Chief executive officer of BBC Worldwide from 2004 until 2012

John Smith (born August 1957) was the chief executive officer of BBC Worldwide from 2004 until 2012 and was a board member of Burberry Group plc and Chief Operating Officer. He is now Chairman of several businesses and a Director of both listed and private equity owned companies.

Smith attended the Shelton Lock school (which became Merrill College) in Derby. He later went to the Harvard Business School. He completed the management development programme at the BRB Group before joining the BBC where he became CFO then COO. From there he became CEO of BBC Worldwide.

==At the BBC==

Smith joined the BBC in 1989, becoming the BBC's Finance Director (CFO) in 1996. In April 2000, he became Director of Finance, Property & Business Affairs, adding Property, Procurement and Programme Rights to his portfolio. He oversaw the redevelopment of significant properties for the BBC, including Broadcasting House in Central London and the Media Village in W12. He also chaired the BBC Pension Fund Investment Committee. In June 2004, he became the BBC's Chief Operating Officer.

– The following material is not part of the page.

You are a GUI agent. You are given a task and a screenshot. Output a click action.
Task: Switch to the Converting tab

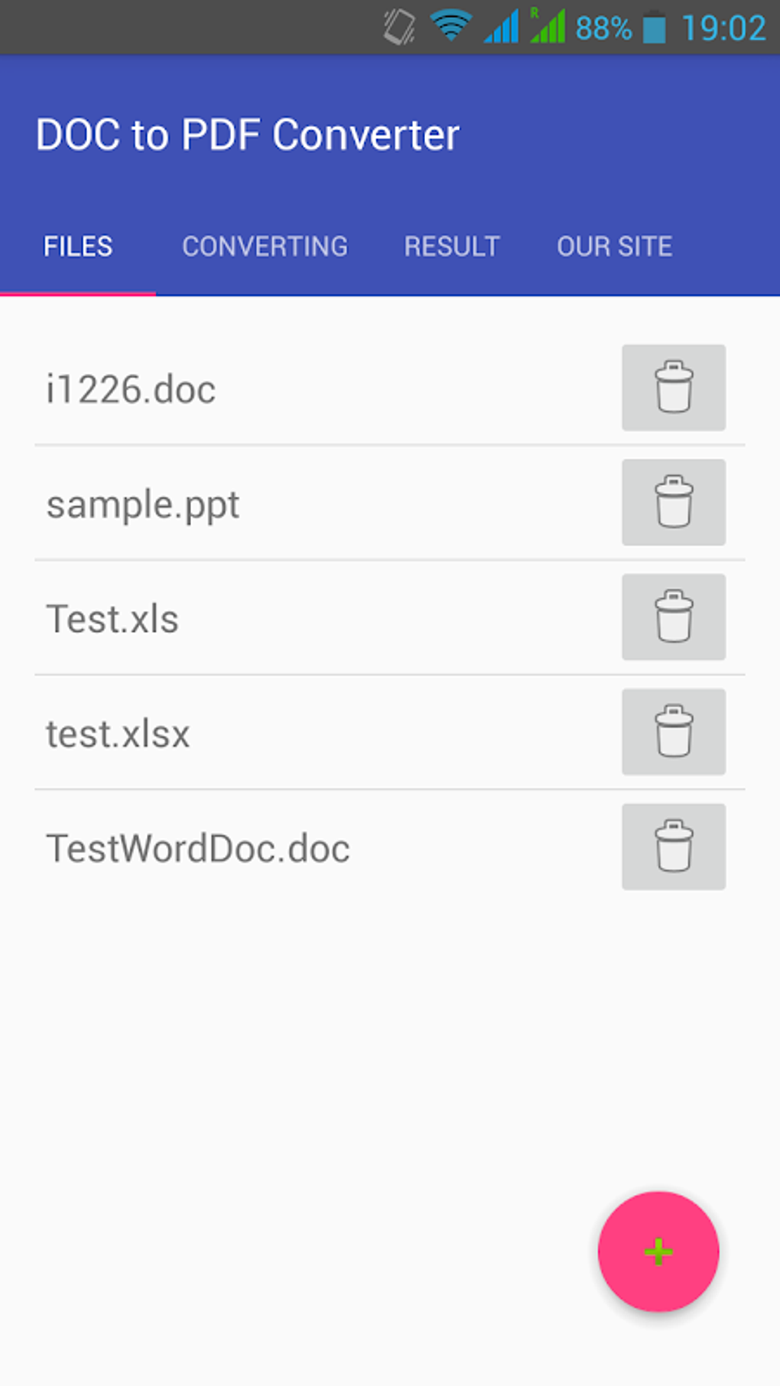click(265, 246)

He undertook the Commercial Review of all the BBC's commercial activities and was responsible in 2004 for the sale of BBC Technology to Siemens Business Services, and in 2005, he led the sale of BBC Broadcast to Creative Broadcast Services Limited, a Macquarie Company. This company became Red Bee Media. He was Chairman of BBC Studios, and Post Production.

In July 2004, John Smith took the helm at BBC Worldwide becoming CEO.

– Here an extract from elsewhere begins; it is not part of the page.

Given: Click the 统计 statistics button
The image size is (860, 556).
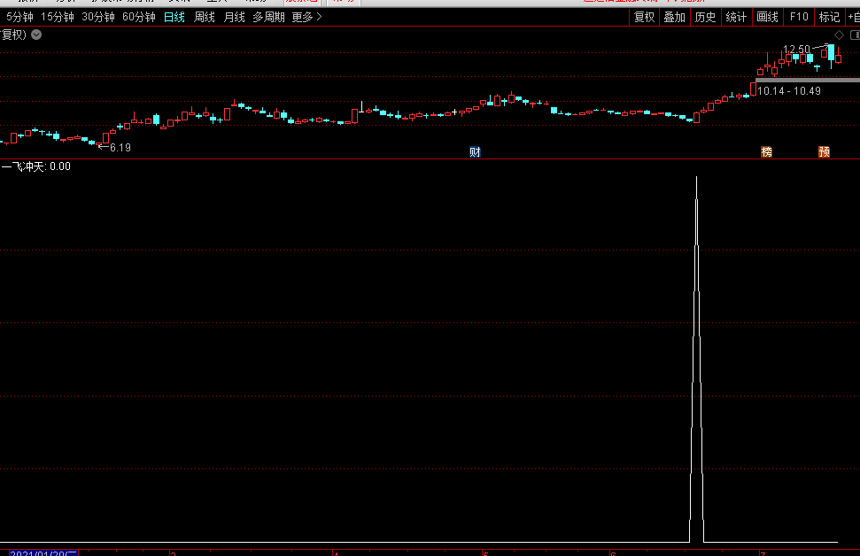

After taking over as CEO, Smith doubled BBC Worldwide's turnover and quadrupled its profits. He geographically diversified the business so that it had a more international focus. Under Smith BBC Worldwide was the largest TV distributor outside of US companies and became Europe's largest TV channel operator with over 360m subscribers to its BBC-branded portfolio of channels. Under Smith, BBC Worldwide created new relationships with UK independent TV producers and set up an international production business producing TV format hits such as Dancing with the Stars and Top Gear. In 2007, BBC Worldwide launched the commercial international website - bbc.com - which came into profit one year ahead of schedule and now has three international edition attracting 60 million unique users. The business has developed apps around its brands which have resulted in 25 million downloads and has attracted 23 million fans to its social media sites. Smith also launched the BBC's commercial Global iPlayer in many countries around the world, as well and the opening of the Doctor Who Experience, an interactive visitor attraction in London and live events ranging from Teletubbies to Strictly Come Dancing.

In 2009, BBC Worldwide's achievements were recognised with a Queen's Award for Exports.

Smith has been a Director of the British Academy of Film and Television Arts (BAFTA), the Henley Festival, the advisory board of the English National Opera (ENO) and vice-president of the Royal Television Society. He was also non-executive director at Burberry and a Fellow of both the Association of Chartered Certified Accountants and the Royal Society of Arts (RSA). Other directorships have included Severn Trent PLC, Vickers PLC, Travelport International, Hilding Anders AB, and Superdry PLC.

Smith won the Accountancy Age Financial Director of the Year Award in 2001. He was a member of the Accounting Standards Board for three years between 2001 and November 2004, the HM Treasury Public Services Productivity Panel, and a non-executive director of Severn Trent plc and Vickers PLC. John was a Council Member between 1996 and 1999. In 2004, he received an honorary Fellowship from the Royal Institute of British Architects (in the same year as John Prescott).

He is currently Chairman of Spin Group Ltd, Jungle Creations Ltd, Seeker Music Publishing.